**Work request:** Find the word "with" in the data, then copy each line where it is found.
** Material provided follows **
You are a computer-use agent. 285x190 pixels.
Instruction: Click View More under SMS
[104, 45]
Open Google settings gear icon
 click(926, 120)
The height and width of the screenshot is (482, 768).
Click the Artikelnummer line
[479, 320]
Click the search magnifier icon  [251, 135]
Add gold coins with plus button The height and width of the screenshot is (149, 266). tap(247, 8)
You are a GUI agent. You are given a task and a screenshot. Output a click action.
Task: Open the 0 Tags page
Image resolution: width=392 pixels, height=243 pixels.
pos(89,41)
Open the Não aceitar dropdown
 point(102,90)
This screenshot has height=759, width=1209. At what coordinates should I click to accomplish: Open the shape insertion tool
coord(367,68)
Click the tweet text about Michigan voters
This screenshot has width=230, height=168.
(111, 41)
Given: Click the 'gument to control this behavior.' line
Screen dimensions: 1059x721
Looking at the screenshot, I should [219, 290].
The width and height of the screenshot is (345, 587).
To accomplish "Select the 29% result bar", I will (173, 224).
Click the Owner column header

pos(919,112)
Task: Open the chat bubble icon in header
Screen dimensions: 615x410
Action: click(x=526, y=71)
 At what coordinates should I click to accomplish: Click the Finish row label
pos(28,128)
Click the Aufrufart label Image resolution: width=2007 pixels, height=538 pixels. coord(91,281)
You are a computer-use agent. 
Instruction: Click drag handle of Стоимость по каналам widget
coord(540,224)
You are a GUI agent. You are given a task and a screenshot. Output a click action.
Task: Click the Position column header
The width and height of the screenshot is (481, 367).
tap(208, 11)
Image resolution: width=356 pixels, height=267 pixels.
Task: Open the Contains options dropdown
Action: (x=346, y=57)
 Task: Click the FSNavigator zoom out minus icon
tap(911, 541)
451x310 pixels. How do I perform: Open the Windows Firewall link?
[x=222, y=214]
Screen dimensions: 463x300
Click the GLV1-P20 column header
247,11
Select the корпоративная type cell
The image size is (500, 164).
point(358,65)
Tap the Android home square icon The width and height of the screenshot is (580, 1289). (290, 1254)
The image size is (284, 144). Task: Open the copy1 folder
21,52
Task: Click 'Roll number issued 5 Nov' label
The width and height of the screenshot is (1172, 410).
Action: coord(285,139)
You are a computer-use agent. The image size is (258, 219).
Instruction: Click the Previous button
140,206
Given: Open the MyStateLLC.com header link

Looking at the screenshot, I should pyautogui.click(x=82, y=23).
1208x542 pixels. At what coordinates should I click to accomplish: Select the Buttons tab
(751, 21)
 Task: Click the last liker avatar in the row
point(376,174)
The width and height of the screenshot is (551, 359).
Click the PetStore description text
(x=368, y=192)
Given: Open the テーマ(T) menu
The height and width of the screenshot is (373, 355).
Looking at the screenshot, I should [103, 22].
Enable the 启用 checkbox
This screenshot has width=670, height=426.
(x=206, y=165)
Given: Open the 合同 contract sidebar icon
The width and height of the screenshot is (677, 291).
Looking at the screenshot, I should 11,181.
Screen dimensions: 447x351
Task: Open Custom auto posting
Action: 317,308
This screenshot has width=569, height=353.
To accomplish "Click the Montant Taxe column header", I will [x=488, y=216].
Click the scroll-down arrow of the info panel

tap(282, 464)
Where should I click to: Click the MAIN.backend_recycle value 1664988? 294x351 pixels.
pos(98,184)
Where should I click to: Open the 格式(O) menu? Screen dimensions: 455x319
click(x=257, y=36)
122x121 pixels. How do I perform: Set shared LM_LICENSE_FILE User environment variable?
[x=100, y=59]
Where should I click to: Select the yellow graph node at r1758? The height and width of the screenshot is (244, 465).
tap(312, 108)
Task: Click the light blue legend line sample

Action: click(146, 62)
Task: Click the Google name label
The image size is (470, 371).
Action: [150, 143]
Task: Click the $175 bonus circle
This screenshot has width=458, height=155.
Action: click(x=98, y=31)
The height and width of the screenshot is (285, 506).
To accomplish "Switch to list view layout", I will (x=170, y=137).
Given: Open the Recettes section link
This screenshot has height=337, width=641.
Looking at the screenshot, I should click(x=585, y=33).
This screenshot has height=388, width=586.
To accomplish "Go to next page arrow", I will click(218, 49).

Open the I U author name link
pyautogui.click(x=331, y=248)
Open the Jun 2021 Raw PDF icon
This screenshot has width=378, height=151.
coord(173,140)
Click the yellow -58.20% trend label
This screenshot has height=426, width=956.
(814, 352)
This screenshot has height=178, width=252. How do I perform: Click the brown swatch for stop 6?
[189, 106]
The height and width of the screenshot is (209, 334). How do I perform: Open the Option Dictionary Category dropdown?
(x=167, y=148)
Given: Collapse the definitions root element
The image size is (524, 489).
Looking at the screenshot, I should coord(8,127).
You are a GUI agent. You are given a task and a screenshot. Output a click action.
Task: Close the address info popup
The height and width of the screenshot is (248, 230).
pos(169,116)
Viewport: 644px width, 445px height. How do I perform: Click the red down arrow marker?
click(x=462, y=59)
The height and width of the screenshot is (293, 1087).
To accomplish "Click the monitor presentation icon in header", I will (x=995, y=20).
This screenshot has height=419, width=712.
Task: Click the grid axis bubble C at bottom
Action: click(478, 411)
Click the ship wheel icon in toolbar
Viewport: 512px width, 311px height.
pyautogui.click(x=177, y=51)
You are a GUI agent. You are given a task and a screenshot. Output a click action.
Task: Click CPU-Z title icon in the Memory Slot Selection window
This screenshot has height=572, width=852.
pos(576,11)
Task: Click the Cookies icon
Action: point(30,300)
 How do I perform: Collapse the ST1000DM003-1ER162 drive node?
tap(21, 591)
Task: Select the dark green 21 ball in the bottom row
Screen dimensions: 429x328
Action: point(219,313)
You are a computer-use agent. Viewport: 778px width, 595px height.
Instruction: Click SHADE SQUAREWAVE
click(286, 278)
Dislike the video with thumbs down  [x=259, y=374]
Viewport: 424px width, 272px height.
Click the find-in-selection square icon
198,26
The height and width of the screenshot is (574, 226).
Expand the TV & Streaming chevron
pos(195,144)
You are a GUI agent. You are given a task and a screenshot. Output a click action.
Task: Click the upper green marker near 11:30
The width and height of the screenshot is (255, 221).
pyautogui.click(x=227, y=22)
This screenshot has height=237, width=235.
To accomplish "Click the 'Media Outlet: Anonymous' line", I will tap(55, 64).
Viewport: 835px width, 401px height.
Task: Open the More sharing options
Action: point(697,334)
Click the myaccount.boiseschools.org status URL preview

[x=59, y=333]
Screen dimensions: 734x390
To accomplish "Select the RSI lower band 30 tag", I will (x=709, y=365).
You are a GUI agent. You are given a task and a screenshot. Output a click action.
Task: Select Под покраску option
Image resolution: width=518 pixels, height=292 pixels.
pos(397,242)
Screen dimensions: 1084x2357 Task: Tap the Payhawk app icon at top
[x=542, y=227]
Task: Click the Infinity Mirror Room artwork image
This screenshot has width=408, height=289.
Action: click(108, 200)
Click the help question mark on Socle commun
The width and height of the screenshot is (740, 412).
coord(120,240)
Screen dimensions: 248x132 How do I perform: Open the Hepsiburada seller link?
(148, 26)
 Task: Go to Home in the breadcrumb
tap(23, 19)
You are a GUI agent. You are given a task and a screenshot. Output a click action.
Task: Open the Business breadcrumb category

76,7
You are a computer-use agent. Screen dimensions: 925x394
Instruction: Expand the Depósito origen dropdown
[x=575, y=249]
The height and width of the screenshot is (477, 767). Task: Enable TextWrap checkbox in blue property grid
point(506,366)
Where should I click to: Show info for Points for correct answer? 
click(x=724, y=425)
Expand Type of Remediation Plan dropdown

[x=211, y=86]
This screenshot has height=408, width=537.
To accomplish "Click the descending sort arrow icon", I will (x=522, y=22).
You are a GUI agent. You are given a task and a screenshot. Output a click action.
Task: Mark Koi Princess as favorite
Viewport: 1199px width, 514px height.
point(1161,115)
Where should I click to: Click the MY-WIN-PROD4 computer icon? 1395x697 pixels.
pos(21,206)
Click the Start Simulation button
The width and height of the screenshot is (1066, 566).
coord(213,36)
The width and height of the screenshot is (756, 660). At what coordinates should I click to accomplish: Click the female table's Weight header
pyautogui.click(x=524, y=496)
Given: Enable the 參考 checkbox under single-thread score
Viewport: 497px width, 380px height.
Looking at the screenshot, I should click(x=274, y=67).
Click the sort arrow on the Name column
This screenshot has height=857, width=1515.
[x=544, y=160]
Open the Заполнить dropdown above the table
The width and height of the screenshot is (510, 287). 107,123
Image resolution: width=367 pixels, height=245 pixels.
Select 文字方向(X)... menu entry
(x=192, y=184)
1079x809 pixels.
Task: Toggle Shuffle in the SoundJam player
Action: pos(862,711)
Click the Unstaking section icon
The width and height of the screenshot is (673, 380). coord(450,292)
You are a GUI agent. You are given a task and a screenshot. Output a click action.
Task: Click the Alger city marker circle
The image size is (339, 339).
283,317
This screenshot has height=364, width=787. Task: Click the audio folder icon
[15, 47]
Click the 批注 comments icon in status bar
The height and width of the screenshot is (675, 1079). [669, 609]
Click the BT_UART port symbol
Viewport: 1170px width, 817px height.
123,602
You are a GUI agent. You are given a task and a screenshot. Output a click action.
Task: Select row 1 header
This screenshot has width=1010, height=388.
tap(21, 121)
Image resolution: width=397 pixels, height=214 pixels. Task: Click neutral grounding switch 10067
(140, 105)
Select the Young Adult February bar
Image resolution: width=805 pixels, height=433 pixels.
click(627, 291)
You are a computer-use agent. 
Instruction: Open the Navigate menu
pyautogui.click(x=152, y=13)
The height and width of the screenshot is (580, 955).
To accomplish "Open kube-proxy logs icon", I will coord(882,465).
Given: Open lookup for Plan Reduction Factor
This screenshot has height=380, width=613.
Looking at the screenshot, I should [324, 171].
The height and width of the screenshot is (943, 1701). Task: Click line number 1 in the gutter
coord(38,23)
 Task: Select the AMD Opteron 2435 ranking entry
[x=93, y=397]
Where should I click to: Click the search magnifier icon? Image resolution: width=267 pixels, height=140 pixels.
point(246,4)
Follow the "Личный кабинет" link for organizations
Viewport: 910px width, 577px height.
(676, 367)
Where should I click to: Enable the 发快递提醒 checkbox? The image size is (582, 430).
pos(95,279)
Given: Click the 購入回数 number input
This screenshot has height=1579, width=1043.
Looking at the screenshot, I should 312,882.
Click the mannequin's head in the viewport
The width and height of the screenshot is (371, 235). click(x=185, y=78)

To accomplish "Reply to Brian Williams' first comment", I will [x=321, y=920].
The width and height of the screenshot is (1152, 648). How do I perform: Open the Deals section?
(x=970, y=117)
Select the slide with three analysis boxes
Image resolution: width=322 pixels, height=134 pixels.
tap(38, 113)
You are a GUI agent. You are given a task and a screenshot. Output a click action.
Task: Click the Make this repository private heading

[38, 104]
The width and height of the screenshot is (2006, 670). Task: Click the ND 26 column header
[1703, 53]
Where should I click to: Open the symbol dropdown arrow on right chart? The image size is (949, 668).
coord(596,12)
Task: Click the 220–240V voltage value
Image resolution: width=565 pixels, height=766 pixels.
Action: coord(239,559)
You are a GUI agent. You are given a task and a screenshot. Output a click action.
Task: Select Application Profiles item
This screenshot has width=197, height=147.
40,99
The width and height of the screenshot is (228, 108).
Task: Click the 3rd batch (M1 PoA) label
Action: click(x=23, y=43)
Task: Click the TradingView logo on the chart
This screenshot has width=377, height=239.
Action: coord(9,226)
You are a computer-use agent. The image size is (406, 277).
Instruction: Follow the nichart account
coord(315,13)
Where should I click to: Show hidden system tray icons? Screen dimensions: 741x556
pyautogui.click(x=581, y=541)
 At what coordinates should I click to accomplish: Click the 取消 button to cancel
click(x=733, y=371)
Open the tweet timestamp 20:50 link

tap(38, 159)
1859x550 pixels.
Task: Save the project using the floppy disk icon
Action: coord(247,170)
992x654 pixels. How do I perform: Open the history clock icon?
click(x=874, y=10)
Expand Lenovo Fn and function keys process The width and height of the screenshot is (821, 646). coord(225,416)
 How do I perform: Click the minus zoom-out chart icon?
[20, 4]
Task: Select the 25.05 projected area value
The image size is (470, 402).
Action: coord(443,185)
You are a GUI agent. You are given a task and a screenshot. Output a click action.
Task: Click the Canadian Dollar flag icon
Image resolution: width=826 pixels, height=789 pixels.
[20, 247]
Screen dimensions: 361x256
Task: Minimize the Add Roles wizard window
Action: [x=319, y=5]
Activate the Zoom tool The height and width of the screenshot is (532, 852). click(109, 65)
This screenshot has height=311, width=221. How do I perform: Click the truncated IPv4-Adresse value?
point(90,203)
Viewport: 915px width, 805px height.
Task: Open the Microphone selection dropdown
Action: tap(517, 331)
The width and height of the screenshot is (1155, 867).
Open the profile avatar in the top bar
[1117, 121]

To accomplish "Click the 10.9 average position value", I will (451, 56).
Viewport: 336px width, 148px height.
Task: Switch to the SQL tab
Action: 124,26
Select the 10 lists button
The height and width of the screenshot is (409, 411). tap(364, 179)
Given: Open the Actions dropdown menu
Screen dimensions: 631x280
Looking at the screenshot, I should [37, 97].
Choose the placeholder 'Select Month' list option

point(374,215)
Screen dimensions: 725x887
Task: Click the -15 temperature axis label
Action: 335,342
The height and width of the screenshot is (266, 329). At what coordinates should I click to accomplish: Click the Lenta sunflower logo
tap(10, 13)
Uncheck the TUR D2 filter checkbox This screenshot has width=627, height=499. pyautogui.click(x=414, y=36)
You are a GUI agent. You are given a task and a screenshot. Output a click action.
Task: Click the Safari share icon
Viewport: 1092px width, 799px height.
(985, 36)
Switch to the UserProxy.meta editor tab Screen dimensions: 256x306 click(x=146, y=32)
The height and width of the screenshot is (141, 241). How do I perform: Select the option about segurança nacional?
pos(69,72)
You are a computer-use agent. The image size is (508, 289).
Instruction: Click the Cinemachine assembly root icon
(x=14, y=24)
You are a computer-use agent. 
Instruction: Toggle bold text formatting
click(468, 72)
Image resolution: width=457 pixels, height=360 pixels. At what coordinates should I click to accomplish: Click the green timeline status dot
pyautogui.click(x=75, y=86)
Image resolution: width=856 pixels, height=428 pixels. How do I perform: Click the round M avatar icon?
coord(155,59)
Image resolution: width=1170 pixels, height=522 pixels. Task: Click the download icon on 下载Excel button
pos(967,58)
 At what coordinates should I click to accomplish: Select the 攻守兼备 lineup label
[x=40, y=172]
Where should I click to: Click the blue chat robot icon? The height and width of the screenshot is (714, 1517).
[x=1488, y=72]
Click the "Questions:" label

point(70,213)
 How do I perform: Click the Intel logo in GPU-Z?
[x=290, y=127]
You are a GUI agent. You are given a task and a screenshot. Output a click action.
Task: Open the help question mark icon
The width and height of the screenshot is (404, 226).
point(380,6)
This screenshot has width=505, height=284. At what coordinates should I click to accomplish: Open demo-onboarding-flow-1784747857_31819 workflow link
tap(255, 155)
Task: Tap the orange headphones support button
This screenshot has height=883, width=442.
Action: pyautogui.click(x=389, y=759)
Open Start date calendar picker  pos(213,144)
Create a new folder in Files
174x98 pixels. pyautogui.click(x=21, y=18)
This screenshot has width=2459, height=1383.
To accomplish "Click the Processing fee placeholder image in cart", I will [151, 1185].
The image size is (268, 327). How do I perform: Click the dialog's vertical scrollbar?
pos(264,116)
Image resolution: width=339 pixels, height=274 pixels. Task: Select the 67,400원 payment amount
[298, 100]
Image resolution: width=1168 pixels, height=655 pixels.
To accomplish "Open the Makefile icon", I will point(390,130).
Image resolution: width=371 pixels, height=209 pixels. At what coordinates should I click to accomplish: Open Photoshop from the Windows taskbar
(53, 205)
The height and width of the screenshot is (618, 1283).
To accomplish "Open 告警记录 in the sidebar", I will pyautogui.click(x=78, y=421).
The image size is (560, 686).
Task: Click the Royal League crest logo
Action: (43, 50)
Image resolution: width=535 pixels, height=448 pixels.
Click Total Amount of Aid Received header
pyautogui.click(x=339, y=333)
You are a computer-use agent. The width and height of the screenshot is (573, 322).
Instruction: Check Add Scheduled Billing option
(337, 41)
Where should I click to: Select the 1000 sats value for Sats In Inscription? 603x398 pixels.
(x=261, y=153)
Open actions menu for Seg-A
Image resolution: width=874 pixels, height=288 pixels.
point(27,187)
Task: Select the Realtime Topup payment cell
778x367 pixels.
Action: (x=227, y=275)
** End of Material provided **
**Answer to this task:**
Add gold coins with plus button The height and width of the screenshot is (149, 266). tap(247, 8)
Dislike the video with thumbs down  [x=259, y=374]
Select the slide with three analysis boxes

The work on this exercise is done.